Autrement dit, si la pièce s’achève en 2000, alors cela implique que l’épisode australien doit se conjuguer au futur ou au conditionnel : il présente non pas ce qui est, mais ce qui risquerait de se produire ou ce qui se produira si les femmes et les hommes du troisième millénaire ne se tiennent pas sur leurs gardes. Ainsi, bien qu’il s’enracine dans une contemporanéité éminemment tragique qu’il reflète avec dureté – le VIH n’a pas disparu, des gens en meurent tous les jours, il y a des personnes, et en particulier des jeunes, qui ne sont plus aussi conscients qu’auparavant du risque et qui ne voient pas la nécessité de se protéger, il y a même des individus qui veulent contaminer les autres ou, comme Buck, être contaminés –, l’épisode australien doit peut-être être compris non pas comme la promesse d’un avenir toujours aussi mauvais, voire pire, mais plutôt comme une manière d’imprimer au texte théâtral un questionnement de nature éthique, en faisant appel, à travers une situation dérangeante et violente, à la conscience du danger et à la préservation de la vie.

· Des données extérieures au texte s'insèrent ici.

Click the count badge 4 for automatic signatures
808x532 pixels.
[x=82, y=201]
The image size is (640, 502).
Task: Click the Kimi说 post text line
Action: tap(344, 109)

On peut comprendre Marbourg non seulement comme une variation autour du caractère inexorable de la contagion comme métaphore des destins individuels et de l’histoire collective, mais aussi comme une réflexion complexe et dense sur la responsabilité des femmes et des hommes dans un monde sans cesse en proie aux épidémies les plus diverses. L’auteur ne clôt pas le débat, et c’est ce qui fonde en partie la richesse de sa pièce : pour Buck, être contaminé devient synonyme de liberté et de bonheur, pour Acanit la perspective du bug de l’an 2000 représente l’espoir d’un nouveau commencement et d’une sorte de régénération de l’humanité ; mais Dundy est bel et bien malade et devra prendre des antiviraux tout au long de sa vie, Claire mourra d’Alzheimer et Tom, du virus de Marbourg. L’idée de catastrophe confère ainsi au drame une forme bien singulière que l’on peut décrire comme une tension, impossible à résoudre, entre la fin (de l’humanité, de la vie, du monde) et le recommencement.